Formation professionnelle : Au diapason des spécificités locales

La rentrée de cette année se fera dans une conjoncture particulière, marquée  par la crise sanitaire.
La rentrée de cette année se fera dans une conjoncture particulière, marquée par la crise sanitaire.

321.727 places pédagogiques seront disponibles, cette année, dont 227.434 places en formation diplômante et 94.195 en formation qualifiante, en sus de 112.102 postes de formation par apprentissage.

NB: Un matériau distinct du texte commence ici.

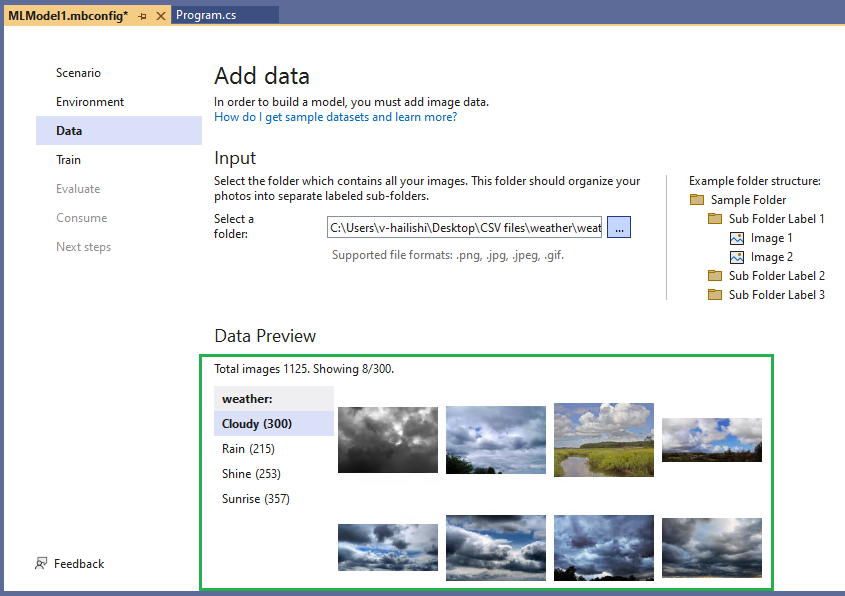Select the Scenario step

Le ministre de la Formation et de l’Enseignement professionnels, Yacine Merabi, qui s’exprimait, hier, lors d’une conférence des directeurs de wilaya, dit que 35% de ces places pédagogiques seront en formation par apprentissage, la politique de son département visant à donner la priorité à ce mode de formation. «La rentrée de cette année se fera encore une fois dans une conjoncture particulière marquée par la crise sanitaire», dit-il.
Le rôle premier du secteur de la Formation professionnelle est de répondre aux besoins du marché du travail en main-d'œuvre qualifiée et d'assurer la formation, afin de les intégrer dans la vie active.
«À travers cet effort, notre secteur, comme les années précédentes, s'est efforcé de fournir toutes les conditions pédagogiques et matérielles pour assurer une rentrée qui réponde à la demande nationale de formation, même si la réalité du terrain révèle encore de nombreuses difficultés qui entravent les initiatives de l'État et le système de développement local, en dépit des efforts consentis dans ce sens», ajoute-t-il. Le ministre a appelé son secteur à attacher une «grande importance» à la formation afin d'atteindre 60% de l'offre totale de formation et de porter une attention particulière à la formation continue. «Il est question également de renforcer le dispositif partenarial, en activant la concertation, en préparant des cartes de formation professionnelle et en mettant en œuvre les accords conclus avec les différents secteurs», affirme-t-il à ce sujet. La diversification des offres de formation s'inscrit dans le cadre de la modernisation et de l'actualisation des méthodes, pour «répondre efficacement» aux besoins de croissance économique, notamment en accompagnant les secteurs d'activités prioritaires produits par la conjoncture économique actuelle, de sorte que toutes les wilayas développent des offres de formation et des spécialisations compatibles avec les spécificités locales et la poursuite de la nécessaire décentralisation des filières. Ces offres ont permis de couvrir 407 spécialités couronnées d'un diplôme, 114 spécialisations du cinquième niveau (technicien supérieur) et 125 spécialisations pour des formations qualifiantes.
Sur un autre registre, le ministre a appelé à développer les activités culturelles et sportives au sein des institutions et à améliorer la contribution de l'effort national à destination de la catégorie jeune, pour lui proposer plus d’opportunités d'emploi. Il a également mis en avant les mesures préventives approuvées par les autorités sanitaires compétentes, pour lutter contre la prolifération de la Covid-19. «Les mesures ne doivent pas être négligées, lors de cette rentrée, par l'application stricte du protocole sanitaire», a-t-il insisté, en appelant à «la poursuite de la vaccination pour atteindre l'objectif d'une immunité collective pour toutes les catégories de la population, le respect des mesures de distanciation physique et le port du masque, tout comme la stérilisation et la désinfection quotidienne des locaux et des équipements pédagogiques, administratifs et de service».